Means, LLC (also known as The Means Cooperative) is an American anti-capitalist mass media worker cooperative. Means was founded in 2019 by filmmakers Naomi Burton and Nick Hayes in Detroit as an expansion of their video production company Means of Production. Means currently has two arms, a subscription streaming service offering Means TV and a video game publishing arm via Means Interactive.

History 
Before founding The Means Cooperative, Burton and Hayes both worked in commercial media production for automakers in Detroit and attended Democratic Socialists of America meetings. They began to find their work morally objectionable and left their jobs to found the video production company Means of Production.
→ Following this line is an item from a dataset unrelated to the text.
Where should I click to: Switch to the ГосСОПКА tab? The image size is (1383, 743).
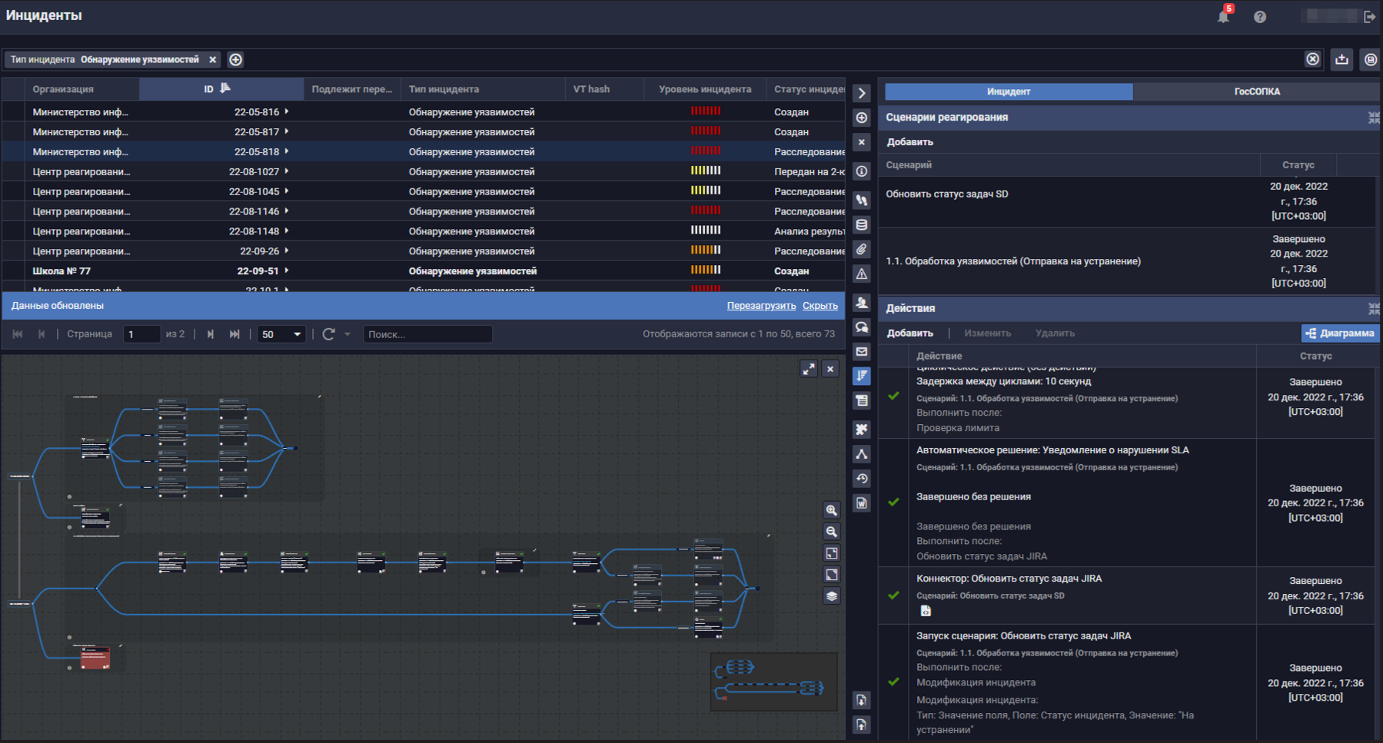[x=1256, y=91]
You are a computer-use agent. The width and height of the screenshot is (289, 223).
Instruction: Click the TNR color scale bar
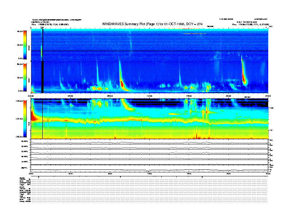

Means of Production first came to prominence after producing a viral campaign ad for Alexandria Ocasio-Cortez's 2018 election campaign.

Branches

Means TV
Means TV is a subscription-based video on demand streaming service owned and managed by The Means Cooperative. The service features films, documentaries, television series, an original news program called Means Morning News, and independent creators from YouTube and Twitch.  The cooperative raised nearly $200,000 in its crowdfunding campaign. 

The full streaming service launched February 26, 2020.

Hayes has cited the anarchist podcast Street Fight as an inspiration for his decision to create Means TV, having worked with Street Fight to record live performances in 2017 and 2019.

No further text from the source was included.